Dans ses remarques, l'Autorité n'hésite toutefois pas à parler de « trucages des offres » lors de certaines ventes de biens, et "recommande" de toiletter les procédures d'appels d'offres ou de mises aux enchères. Elle suggère, par ailleurs, de revaloriser et réguler la profession d’agent immobilier. Un avis déjà émis par la Chambre immobilière mais qui tarde à rentrer dans les faits.

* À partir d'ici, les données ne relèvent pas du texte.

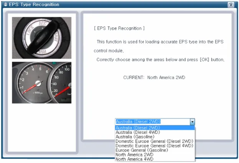Choose Australia (Diesel 4WD) from the list
This screenshot has height=163, width=239.
[x=138, y=132]
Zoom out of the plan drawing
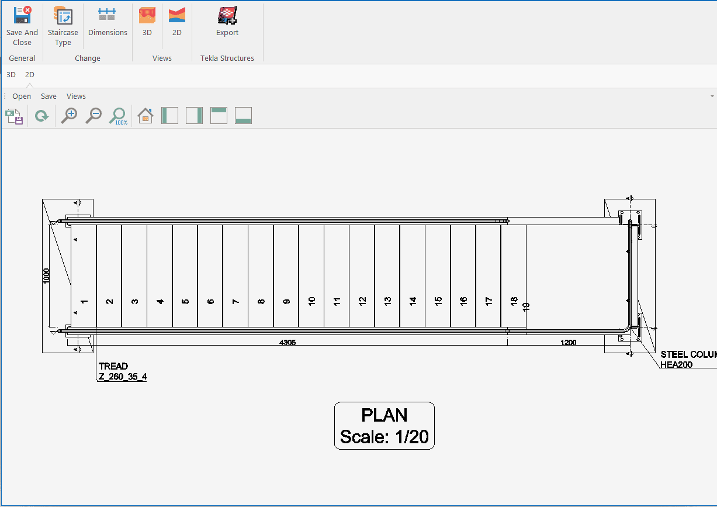This screenshot has height=507, width=717. [93, 116]
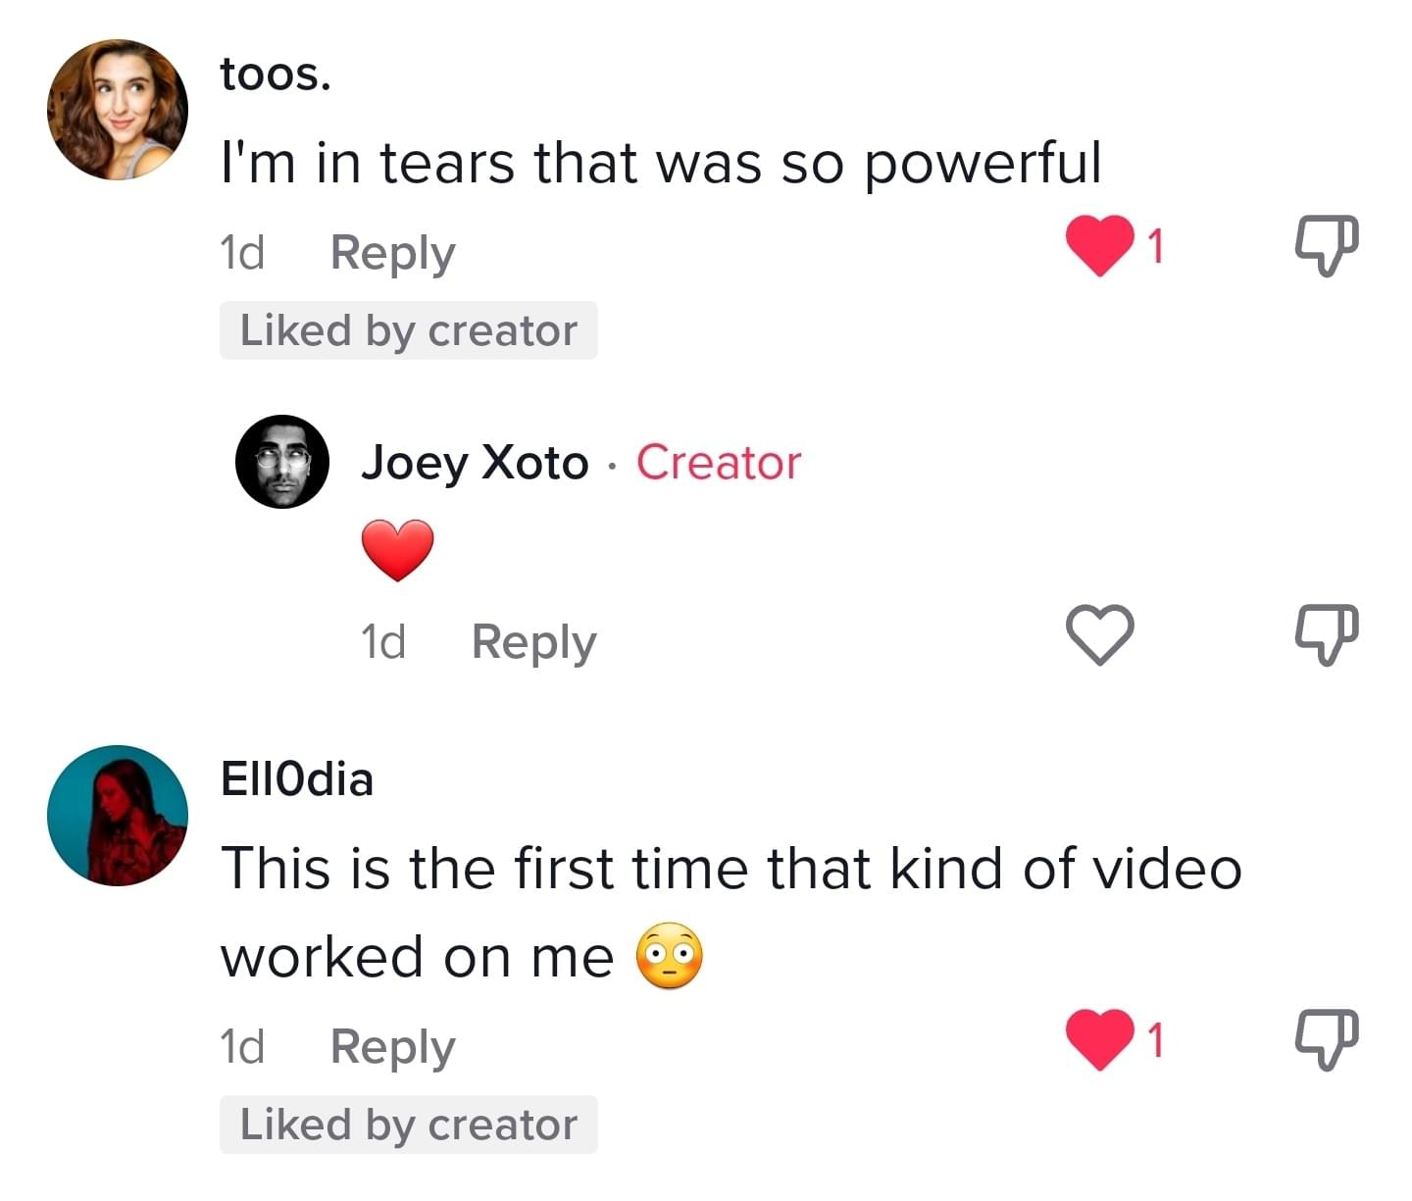The height and width of the screenshot is (1201, 1412).
Task: Like Joey Xoto's heart reply
Action: coord(1100,634)
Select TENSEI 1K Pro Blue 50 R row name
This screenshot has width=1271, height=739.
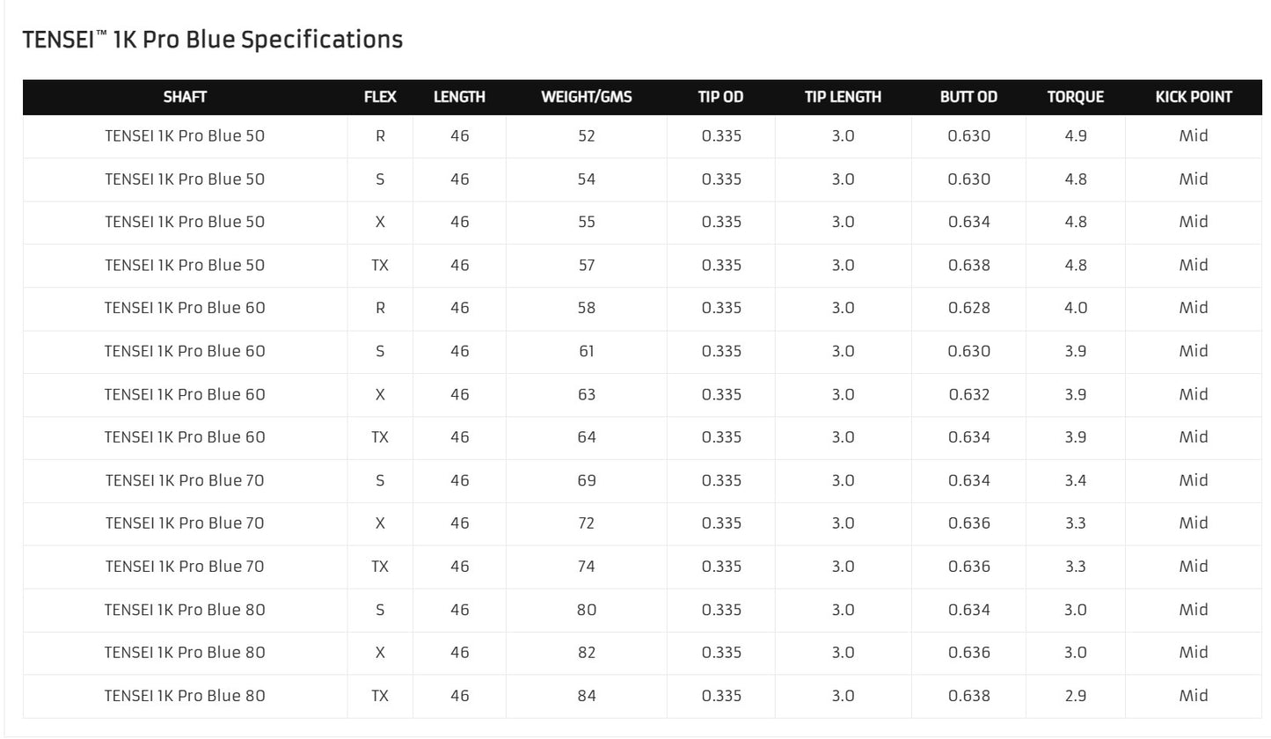185,135
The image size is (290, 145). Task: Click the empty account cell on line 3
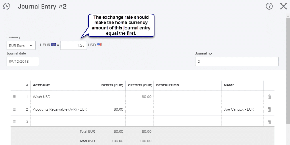click(x=64, y=122)
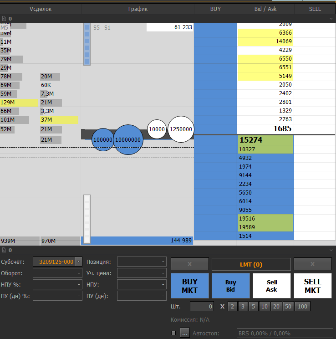Select the S5 scale option
Screen dimensions: 336x339
(97, 27)
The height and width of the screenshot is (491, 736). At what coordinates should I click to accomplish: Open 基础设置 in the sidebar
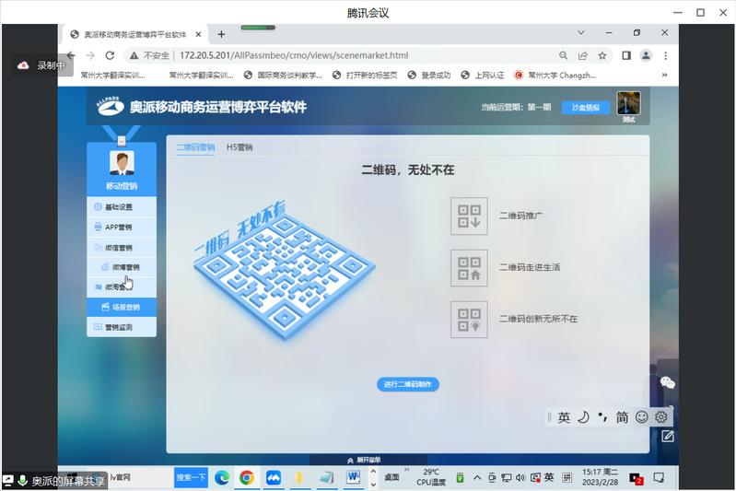pos(122,207)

Au passage, l'Autorité tacle d'ailleurs les employeurs nationaux, estimant qu'ils se concertent sans doute pour maintenir des bas salaires. Et cela quand derrière un seul nom de groupe (et donc une politique salariale) ne se "cachent" pas des sociétés sœurs. Certains groupes "possèdent" ainsi jusqu'à une centaine d'entreprises satellites.

La commission insiste également pour plus de transparence dans les modes de calcul des commissions redistribuées aux agences. Si le taux moyen approche les 3%, il est parfois difficile de savoir comment a été évaluée cette prestation.

Les banques sont elles aussi dans le collimateur du rapport. Leur est reproché de disposer d'un monopole à l'égard des garanties d'achèvement qui nuirait à l'activité des entreprises d'assurances. Elles ne sont en rien "coupables" de cette situation puisque ce droit leur est accordée par une loi en contradiction avec les textes de la Constitution. Là aussi, les députés devraient toiletter la législation. « A abolir » même selon l'Autorité.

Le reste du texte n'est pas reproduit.